К чему это привело, Достоевский описал через семь лет в «Бесах» в сцене губернаторского бала. Парадокс меркантильного общества: ради выгоды забывают о нравственности. Хотя какой же это парадокс. Здесь отсутствие любви, отсутствие понятия греха и как следствие – отсутствие раскаяния; но главное – отсутствие любви. А по Достоевскому ад – это как раз отсутствие любви. Вдумаешься и душа холодеет: отсутствие любви! Какая точная, эмоционально сметающая накипь страстей и сомнений формулировка.

Где есть вседозволенность, там исчезает любовь, а вседозволенность вырастает из эгоизма. А эгоизм трактуется как непогрешимость собственного мнения.

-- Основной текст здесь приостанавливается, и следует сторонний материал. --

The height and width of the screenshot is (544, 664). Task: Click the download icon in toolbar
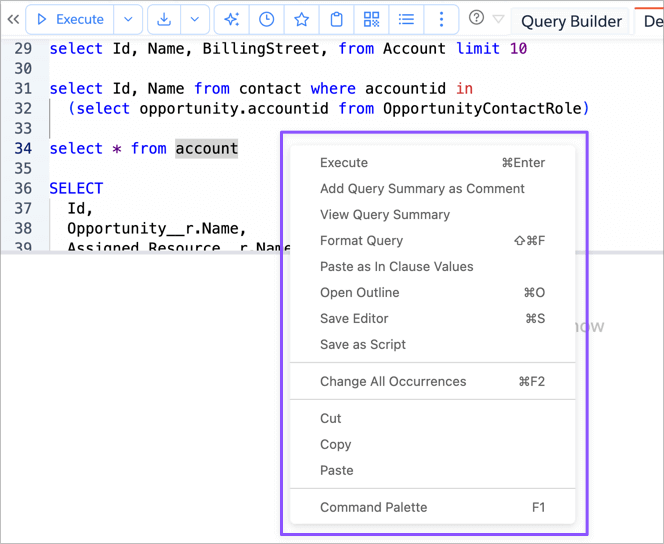164,20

                                        †

Отсюда и наполеоновская теория Раскольникова: стать выше нравственных законов и нивелировать понятие греха. Великий Инквизитор тоже утверждал, что скоро наука докажет, что преступлений нет и, следовательно, нет понятия греха! И вторя Великому Инквизитору, уже реальный диктатор Гитлер распространяет новый перевод Библии, где слово «грех» взято в кавычки как атавизм совести. Это то, к чему и стремились нигилисты – отождествить грех и подвиг и оправдать любые средства ради достижения цели. Достоевский замечает эти страшные перемены и отстаивает испокон русское понятие греха и отношение к греху как к болезни, от которой надо излечиться. Ведь Соня не однажды говорит Роде: «Грех-то какой! Как же жить дальше!» Вкладывая эти простые слова, идущие из кристально чистой глубины сердца, в уста Сони, Достоевский утверждает, что дело не в букве мирского закона, по которому судит суд, а в нравственном законе совести – Богочеловеческом, основанном на заповедях Христа, но в то же время, в том законе, где критерием является сам человек. И ничего нет выше этого закона, где человек человеку брат, а не враг или соперник – так считает Достоевский. И самое примечательное, что Достоевский это декларирует на примере Евангелия, говоря, что если бы ему доказали, что Христос вне истины, то он бы остался со Христом. А какой образ для Достоевского тождественен Христу? – Любовь. – А любви? – Красота.

Любовь кротка и незлобива, не ограничивается временными рамками. Любовь побеждает самую неукротимую силу, самую изуверскую жестокость, самое каверзное вероломство. Любовь не замечает ненависти, и тем побеждает ненависть; любовь не прикасается к алчности, но и не прикасаясь насыщает и тем укрощает и ее; любовь открыто улыбается хитрости, и тем обескураживает хитрость и обезоруживает; любовь не следит за секундами, минутами, часами, и тем побеждает время, оставаясь молодой даже в преклонном возрасте; любовь отрезвляет и пьянит без вина, согревает в стужу лютую и освежает в жару невыносимую, окрыляет и предостерегает, усмиряет и милует, милует, милует; любовь наполняет нашу жизнь смыслом; из любви произрастают радость и покой… И когда мир наполняется любовью, тогда красота источается из сердец человеческих, и все, исключительно все, становится подвластно красоте, но красота не властвует, а оживляет и наполняет.